Table of Contents
Single Shot Detection (SSD)
There is a technique called Object Proposal that uses colours. For example: if an area has the same colours then chances are it is not an object. However, Single Shot Detection does not use the Object Proposal technique. Instead it looks at the image once and makes it’s predictions from there.
Multi-Box Concept
Multi-Box Concept is used to break an image down into segments. Within these segments it creates boxes, think of each box as its own image. Single Shot Detection uses a Convolutional Neural Network that tries to identify if the image contains an object. In the below example, the red highlighted boxes have detected that there is a person there.
When training the Single Shot Detection you have to input a rectangle with a tag to state that there is a person/object there.
Predicting Object Positions
Using the ground truth and the training of images using the Single Shot Detection, the algorithm can predict where objects are located. Another factor to help this is in relation to the boxes that overlap each other. These show that there is a high probability of an object being there.
Ground truth means that boxes are placed on the image to help with training the Single Shot Detection.
Through training, two things happen:
- Each box will learn to better classify objects inside it, this uses the ground truth to assess this.
- The Single Shot Detection gets better at identifying the exact final output rectangle that should be created that matches the ground truth.
The Scale Problem
Sometimes there will be an object that is extremely large in the image and the Single Shot Detection may not pick this up within the largest size. However, as the Single Shot Detection goes through multiple sizes of the image and remembers the previous state, it may not detect the object within the largest size but it will detect it in smaller sizes.
The Single Shot Detection uses a Convolutional Neural Network to break down the image into layers and will use it through the Multi-Box Concept to determine the ground truth’s position. All of this is done within one Convolutional Neural Network.
See the code here for an example of object detection.

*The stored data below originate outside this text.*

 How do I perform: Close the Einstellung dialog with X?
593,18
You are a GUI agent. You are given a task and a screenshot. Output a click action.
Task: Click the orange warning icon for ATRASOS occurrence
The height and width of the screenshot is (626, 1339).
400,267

# Defining a function that will do the detections
def detect(frame, net, transform):
"""
Frame = the image
net = the network
transform = transformations applied to the image. Making the images compatible with the network
"""
# Getting the height and width of the image
height, width = frame.shape[:2]
# Tranformed frame after transformation
frame_t = transform(frame)[0]
# NumPy array to Torch Tensor
# Invert red, blue, green to green, red, blue (was trained on these colours in that order)
# Permute does this, 2 being green, 0 being red and 1 being blue
x = torch.from_numpy(frame_t).permute(2, 0, 1)
# Add new dimension (unsqueeze), should always be first index - NN is only able to accept batches of data (Pytorch)
# Variable - torch variable that contains a tensor and a gradient
x = Variable(x.unsqueeze(0))
# Feeds x to our neural network
y = net(x)
# Retrieve the values of output
detections = y.data
# First width & height = top left corner
# Second width & height = bottom right corner
# Used to normalize the scaled values between 0 & 1
scale = torch.Tensor([width, height, width, height])
# The detections Tensor consists of:
# [batch, number of classes/objects, number of occurence, (score, x0, y0, x1, y1)]
# Number of classes = detections.size()
for i in range(detections.size(1)):
# Occurence of the objects
j = 0
# While the score (last 0) of the occurence (j) is detected (i) is greater than 0.6, continue loop
# first 0 = batch
while detections[0, i, j, 0] >= 0.6:
# Point (pt) is a torch Tensor
# 1: = last 4 elements in the tuple mentioned above within the Tensor (x0, y0, x1, y1)
pt = (detections[0, i, j, 1:] * scale).numpy()
# pt[0] -> pt[3] = (x0, y0, x1, y1)
# Creates the rectangle
cv2.rectangle(frame, (int(pt[0]), int(pt[1])), (int(pt[2]), int(pt[3])), (255, 0, 0), 2)
# Creates the label
cv2.putText(frame, labelmap[i - 1], (int(pt[0]), int(pt[1])), cv2.FONT_HERSHEY_SIMPLEX, 2, (255, 255, 255), 2, cv2.LINE_AA)
# Update the occurence of the objects
j += 1
return frame
Using tensorflow object detection
Requires some dependencies like the protobuff compiler. Uses pretained models from coco (common objects). Own model can also be trained.